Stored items
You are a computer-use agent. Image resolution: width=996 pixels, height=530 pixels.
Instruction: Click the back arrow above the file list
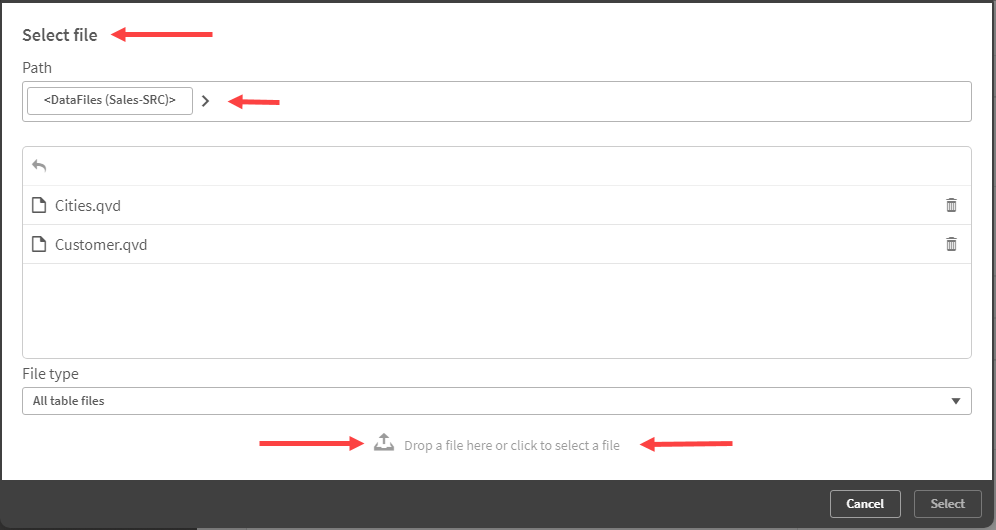click(39, 166)
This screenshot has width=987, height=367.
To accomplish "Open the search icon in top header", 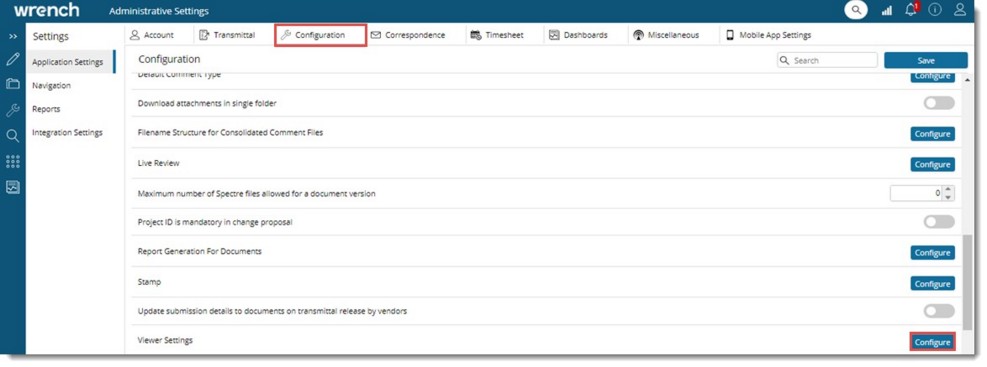I will [x=855, y=10].
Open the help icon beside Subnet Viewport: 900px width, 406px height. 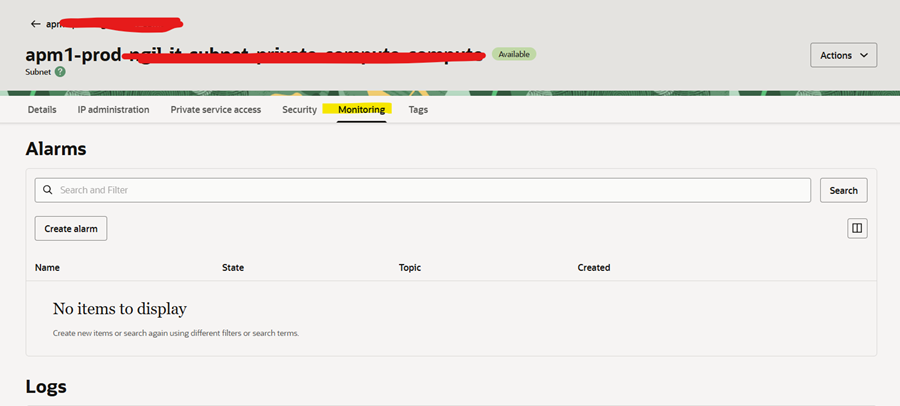click(x=60, y=72)
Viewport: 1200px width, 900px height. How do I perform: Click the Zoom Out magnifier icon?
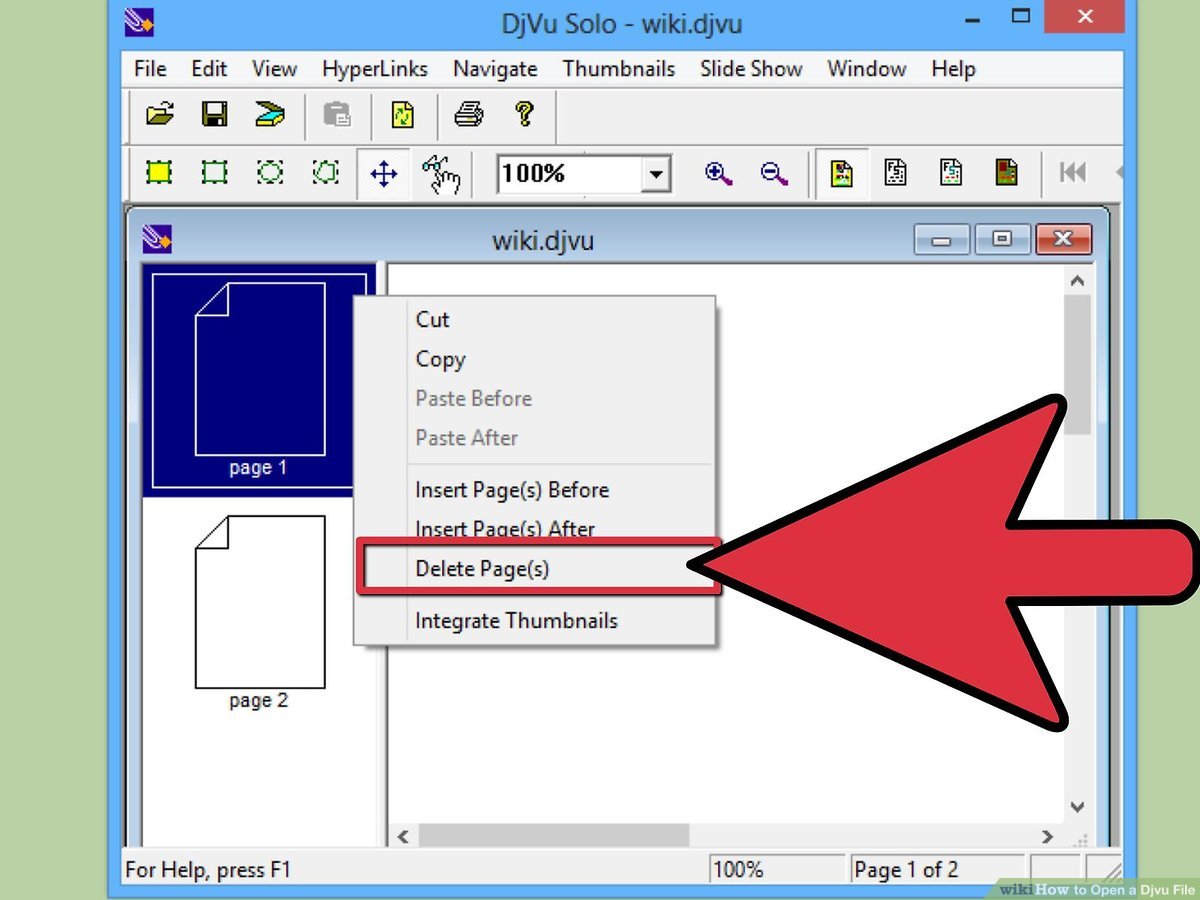773,174
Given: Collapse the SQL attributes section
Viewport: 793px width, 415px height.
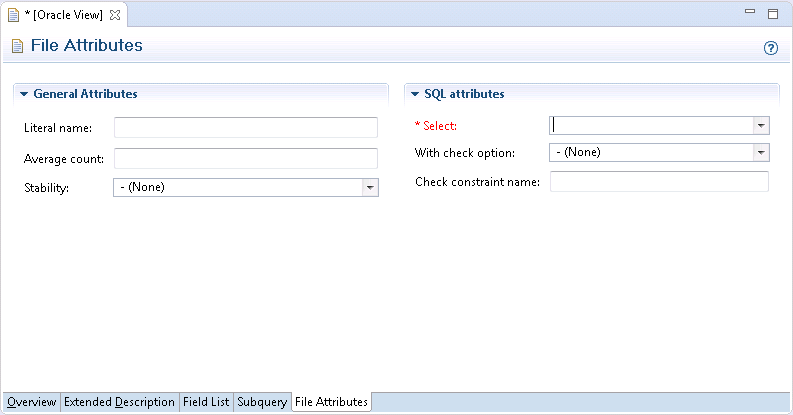Looking at the screenshot, I should click(x=415, y=94).
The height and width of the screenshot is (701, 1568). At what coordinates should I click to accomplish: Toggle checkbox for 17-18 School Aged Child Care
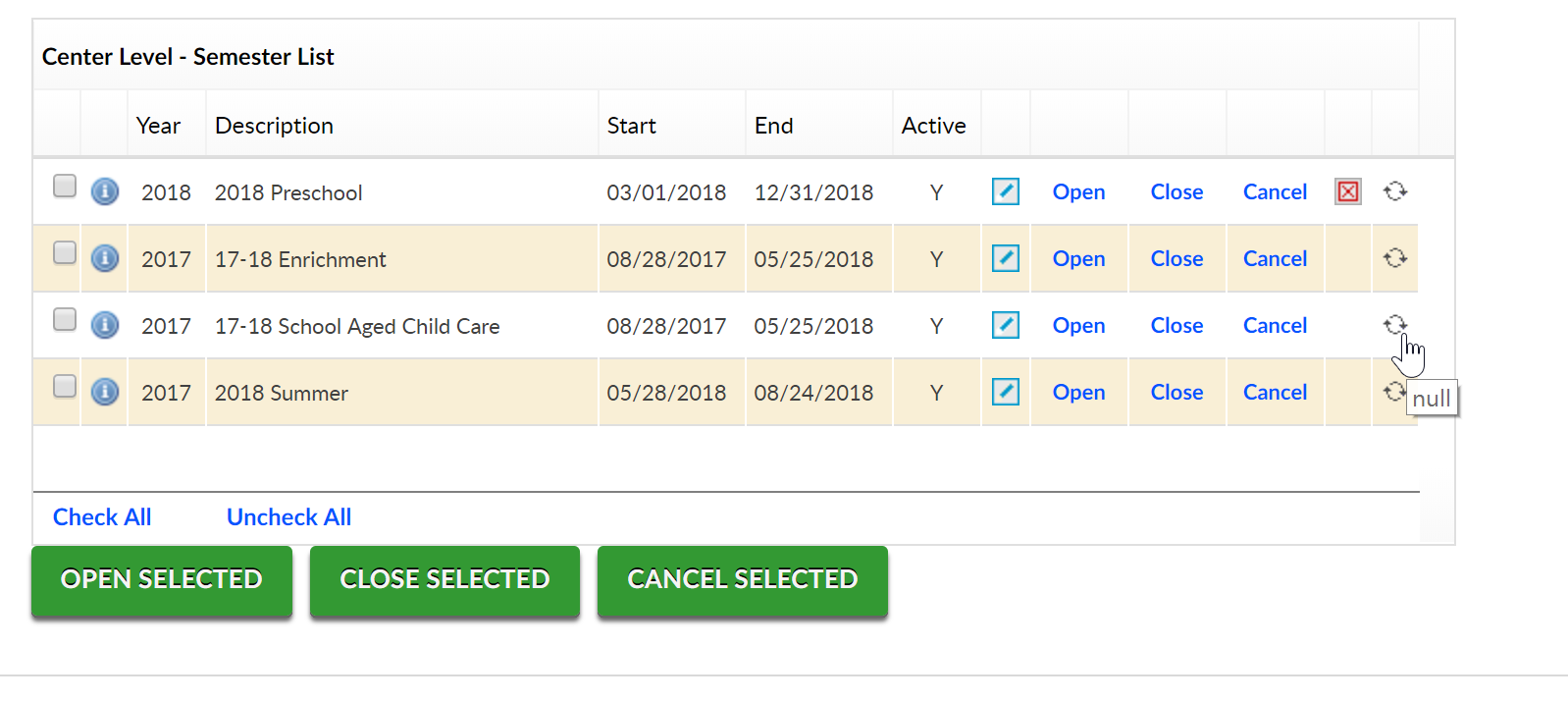[65, 319]
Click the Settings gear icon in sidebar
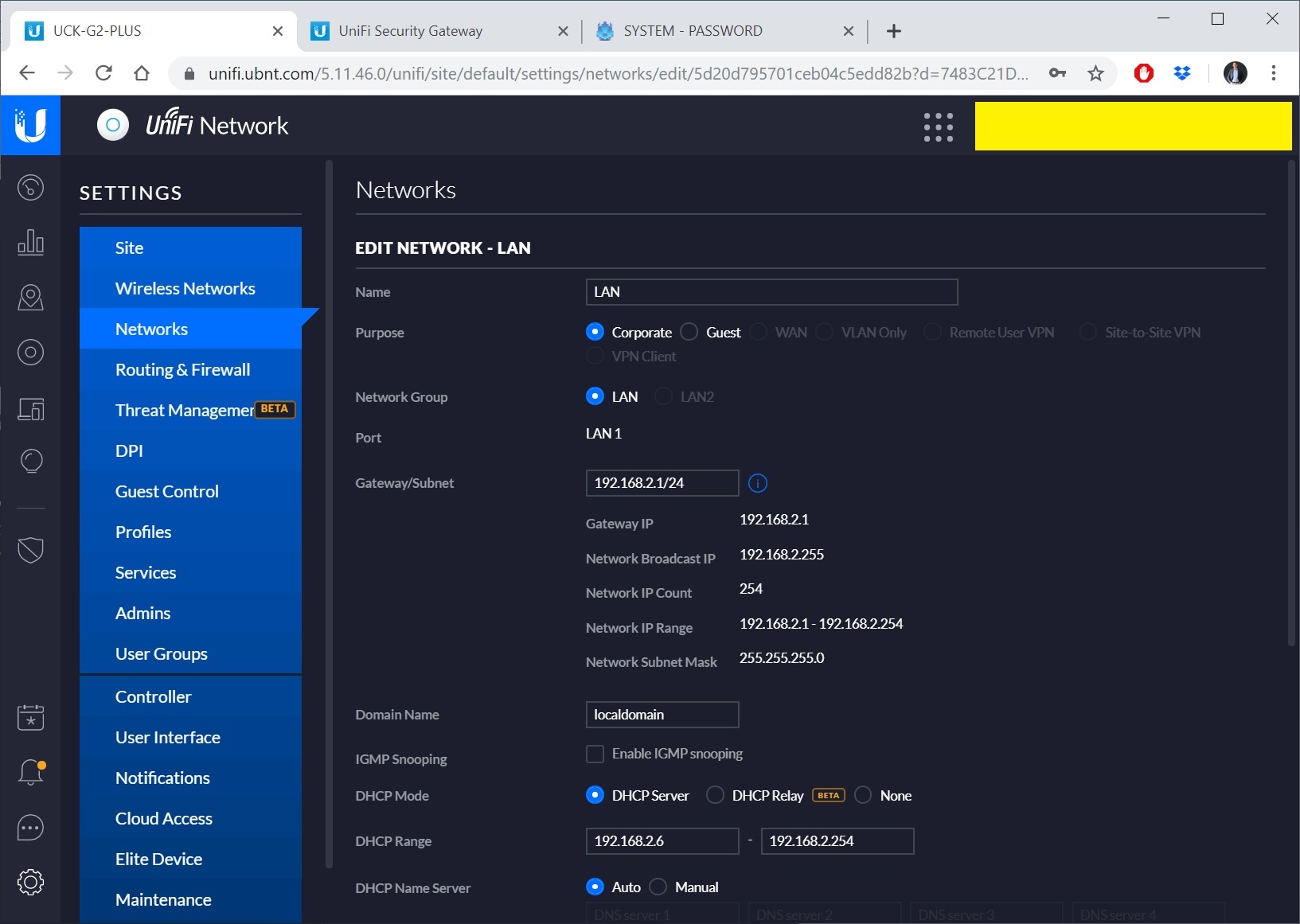Screen dimensions: 1300x924 point(30,882)
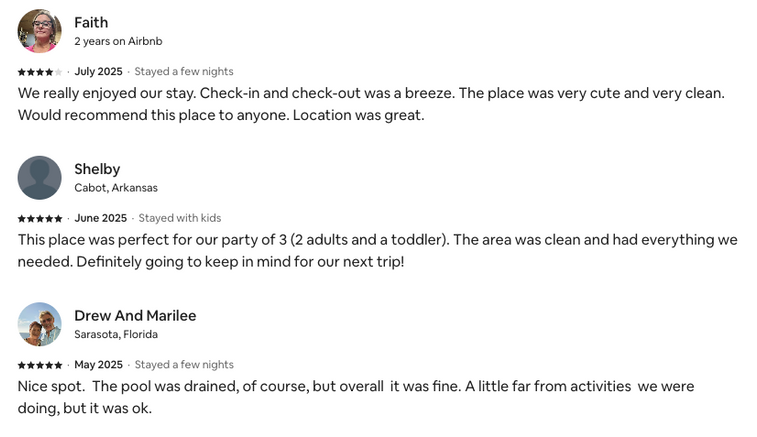The height and width of the screenshot is (437, 757).
Task: Click Faith's four-star rating icons
Action: [40, 72]
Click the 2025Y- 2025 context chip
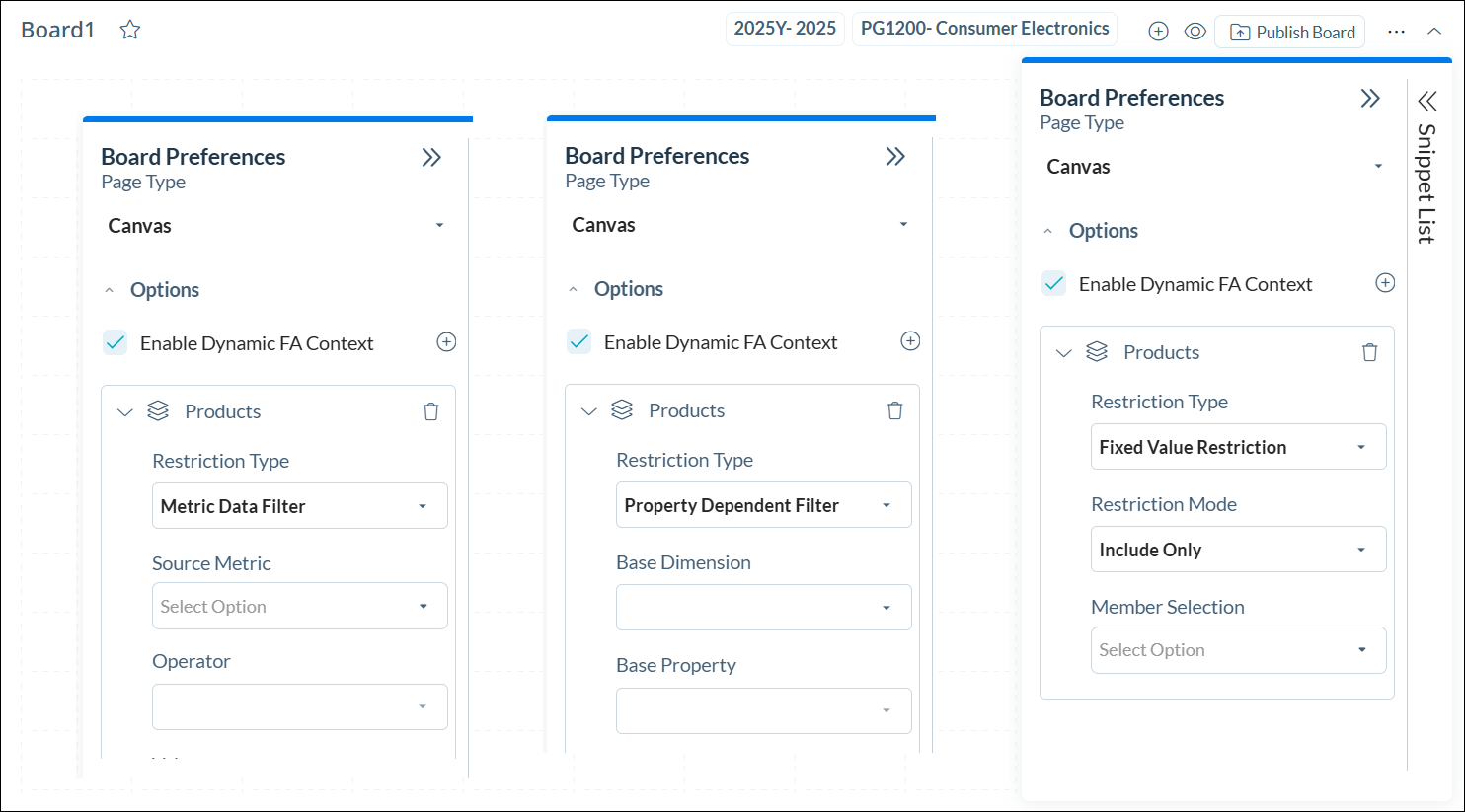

AIM OF THE EXERCISE ::
Only the lines from the line with "Given: Collapse the SQL attributes section" to the end of the records should be repeated, exactly and without pictures.

PROBLEM SOLUTION ::
Given: Collapse the SQL attributes section
Viewport: 793px width, 415px height.
Looking at the screenshot, I should click(x=415, y=94).
The height and width of the screenshot is (701, 1568). At what coordinates should I click to accomplish: Toggle checkbox for 17-18 School Aged Child Care
[65, 319]
Click the Settings gear icon in sidebar
Screen dimensions: 1300x924 point(30,882)
The height and width of the screenshot is (437, 757).
Task: Click Faith's four-star rating icons
Action: [40, 72]
Click the 2025Y- 2025 context chip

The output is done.